The hideout itself was in the middle of the highest point of the hill where a massive oak tree had fallen but was still rooted to the ground so it lasted year round. The branches of the trees hung down and arced around the inner part of the hideout it looked like some sort of a wooden carcass that encapsulated us from the outside with a canopy of leaves and braches. We used to swing off the branches, climb off them and try and jump to the nearest trees. At one side of the hideout it was very steep and we created this slide that was really a desire line ran down into the dirt from wear and tear, we would run down or slide down and try and use the branches canopied above us to catch and protect us from getting hurt if we slid too far - we called the slide the deathtrap :D. 

I remember it feeling like a fortress of solitude it was a place to escape too, I used to love to go there during the golden hour because there was an opening in the trees as a few were cut down for telephone poles that allowed the orange glow of the sunset to seep through, it felt surreal, like something out of a movie, it was green. very very green!, 
Nobody else knew about it only my cousins, my sister and I but I used to go there a lot by myself and would be happy too.
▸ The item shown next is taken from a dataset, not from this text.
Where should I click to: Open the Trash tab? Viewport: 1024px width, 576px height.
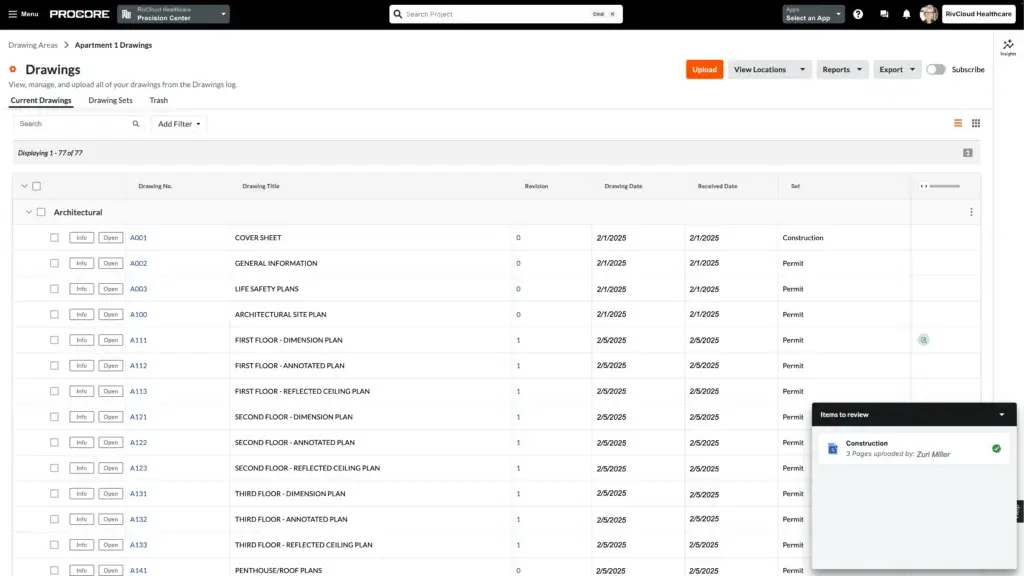point(158,100)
I still used to go as a teenager and climb the highest trees I could and Just chill out up there and watch the sunset, 


After my parents separated my time there started to become significantly less frequent but once in a blue moon when I visit my Dad and even to this day any time that I do I always go back to my little sanctuary, It has a hell of a lot of sentimental value to me. I've always felt sensitive to nature and light so I'm glad I did stuff like that when I was growing up."

Comments

  1. I really enjoyed reading these, Danni - very rich and lots to work with. When the time comes, your creative job will be to use exaggeration and scale to push the important stuff in these descriptions. What comes out very strongly from all of these descriptions is the sense of being safe, but also of 'collections' and sort of 'great heaps' of toys and 'stuff' and colour and lighting. You need to think about magic realism and the idea of drawing subjectively - so as if from the viewpoint of a child.

    One of the characteristics of medieval painting as how the importance of a subject would dictate its size in a composition - this is also true of how children draw: have a read of this:

    https://books.google.co.uk/books?id=9RktoatXGQ0C&pg=PA195&lpg=PA195&dq=medieval+painting+size+of+object+equals+importance&source=bl&ots=NUFjLVEei9&sig=iY3anaQpX11y93nfW3kOGYqe0DU&hl=en&sa=X&ved=0ahUKEwiX8JPsnsjWAhUBZVAKHT-JDwgQ6AEIMzAB#v=onepage&q=medieval%20painting%20size%20of%20object%20equals%20importance&f=false

    I think it would be really useful for you Danni, if, in addition to collecting these stories, you also do some research (as outlined in the book above) about the psychology of children's drawings and how children draw signals what they feel and think about what is important to them. Do this and learn to 'draw like a child thinks' and I'd suggest your thumbnailing etc (and ultimately your digital sets) will be much more interesting than just 'like-for-like' copies.